1. Minimum thickness of an interior continuous one-way slab (Gr 60) is:
2. Temperature and shrinkage steel ratio for Grade 60 is:
3. Max spacing of principal flexural steel in a slab is:
4. A one-way slab is recognized when the panel aspect ratio L/S satisfies:
5. Slab shear strength φVc per foot is (psi):
6. Minimum thickness h (in.) for an interior continuous slab, L = 16 ft, Grade 60:
7. Slab self-weight (psf) for h = 7 in., NWC at 150 pcf:
8. Factored load wu (psf) for DL = 100 (incl. SW), LL = 80:
9. T&S steel area (in²/ft) for h = 7 in. slab, Grade 60:
10. Required spacing of #4 (Ab = 0.20 in²) T&S bars per foot for the above slab:
11. Maximum spacing of principal flexural steel for h = 7 in.:
12. Maximum spacing of T&S steel for h = 7 in.:
13. A panel is considered one-way when the long/short ratio L/S is:
14. Effective depth d (in.) for h = 7, cover = 0.75, #4 main bars:
15. Cantilever one-way slab minimum thickness for L = 5 ft, Grade 60:

Common Student Mistakes

  • Mixing ASD and LRFD load combinations in the same problem.
  • Using nominal strength Rn instead of design strength φRn.
  • Forgetting to check every limit state listed in the AISC chapter.

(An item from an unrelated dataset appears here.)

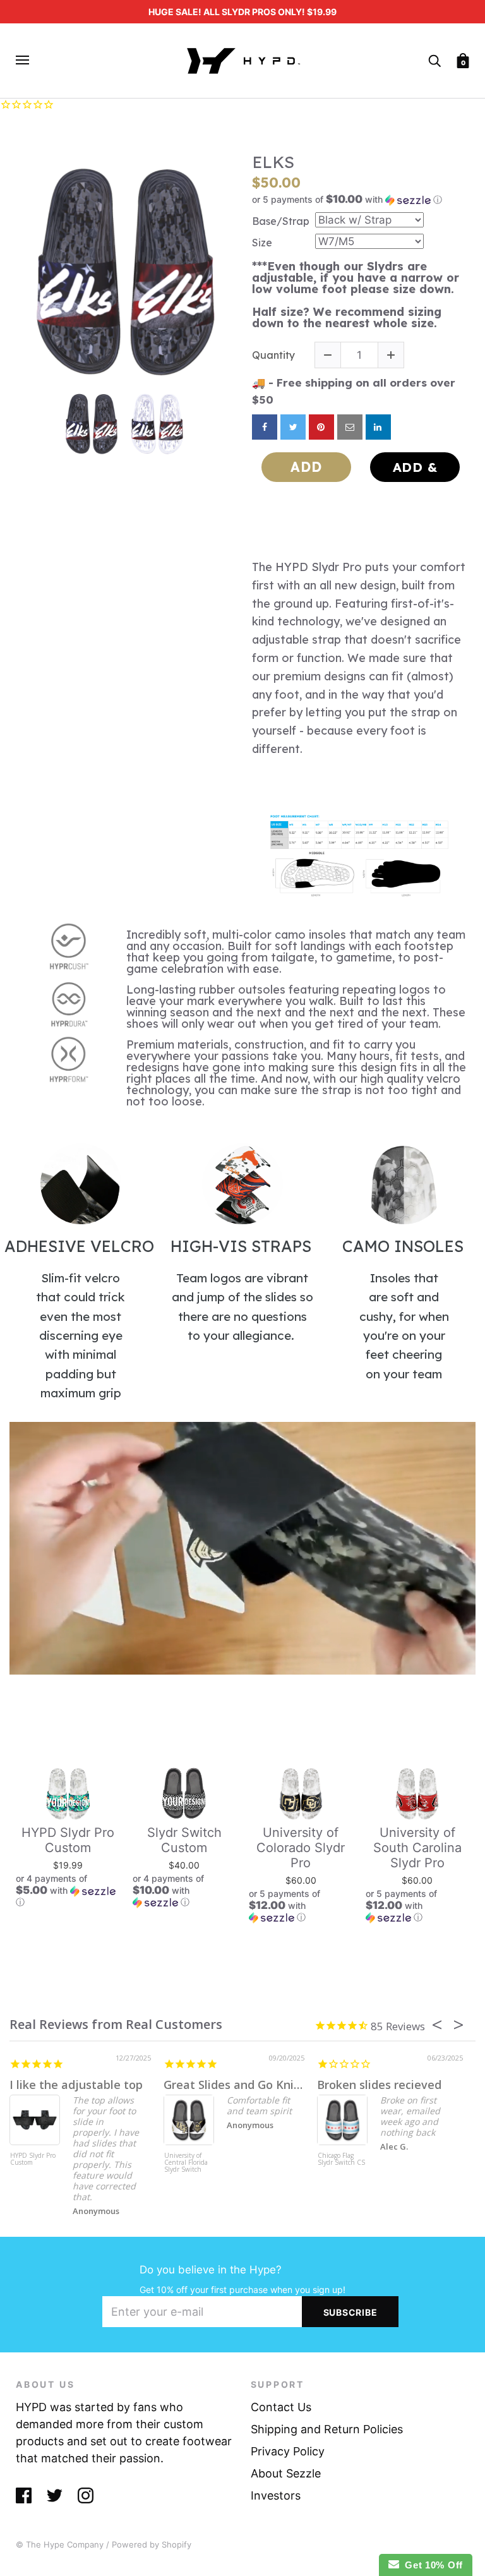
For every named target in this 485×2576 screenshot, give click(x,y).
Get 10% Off (431, 2565)
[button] (360, 199)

"Professor Explains" Script

Today we're talking about rc — one-way slabs. Think of this topic as one step in the LRFD workflow: identify the demand, identify the limit states from the relevant AISC chapter, then check that φ·Rn is at least equal to Ru. We'll walk through the failure modes, the equations, and a worked example. Pay close attention to where the resistance factor changes — that's where students lose points on exams.